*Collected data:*
-----

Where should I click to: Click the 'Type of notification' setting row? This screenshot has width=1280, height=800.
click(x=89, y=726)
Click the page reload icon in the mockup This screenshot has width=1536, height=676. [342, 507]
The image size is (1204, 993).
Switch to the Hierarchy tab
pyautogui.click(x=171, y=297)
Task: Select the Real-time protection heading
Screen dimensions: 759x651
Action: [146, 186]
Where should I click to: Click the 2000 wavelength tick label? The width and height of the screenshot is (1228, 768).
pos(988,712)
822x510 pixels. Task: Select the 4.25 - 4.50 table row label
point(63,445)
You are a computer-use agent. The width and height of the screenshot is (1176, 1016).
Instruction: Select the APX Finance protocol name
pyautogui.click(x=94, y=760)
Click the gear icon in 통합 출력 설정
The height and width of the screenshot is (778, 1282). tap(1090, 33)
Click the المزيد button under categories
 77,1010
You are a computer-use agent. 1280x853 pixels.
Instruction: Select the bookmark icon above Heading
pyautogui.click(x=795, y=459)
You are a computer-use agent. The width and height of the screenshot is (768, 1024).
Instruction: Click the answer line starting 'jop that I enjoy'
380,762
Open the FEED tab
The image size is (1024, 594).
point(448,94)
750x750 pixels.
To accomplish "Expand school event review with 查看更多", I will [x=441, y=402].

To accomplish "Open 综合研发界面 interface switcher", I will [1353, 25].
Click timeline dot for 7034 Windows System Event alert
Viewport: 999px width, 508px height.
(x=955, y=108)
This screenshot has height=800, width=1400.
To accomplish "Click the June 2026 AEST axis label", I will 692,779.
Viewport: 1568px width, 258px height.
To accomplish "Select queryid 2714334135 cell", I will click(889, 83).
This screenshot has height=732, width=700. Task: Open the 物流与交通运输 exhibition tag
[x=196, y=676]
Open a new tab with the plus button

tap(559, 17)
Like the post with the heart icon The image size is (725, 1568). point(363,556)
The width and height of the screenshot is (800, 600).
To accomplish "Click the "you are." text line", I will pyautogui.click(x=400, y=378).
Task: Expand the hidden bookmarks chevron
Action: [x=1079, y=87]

-----

*WHAT THE EXERCISE ASKS:*
In the data above, find the line with "This screenshot has height=800, width=1400." and the line with "The width and height of the screenshot is (800, 600).". Retype both, plus every line between them, exactly.

*TASK ANSWER:*
This screenshot has height=800, width=1400.
To accomplish "Click the June 2026 AEST axis label", I will 692,779.
Viewport: 1568px width, 258px height.
To accomplish "Select queryid 2714334135 cell", I will click(889, 83).
This screenshot has height=732, width=700. Task: Open the 物流与交通运输 exhibition tag
[x=196, y=676]
Open a new tab with the plus button

tap(559, 17)
Like the post with the heart icon The image size is (725, 1568). point(363,556)
The width and height of the screenshot is (800, 600).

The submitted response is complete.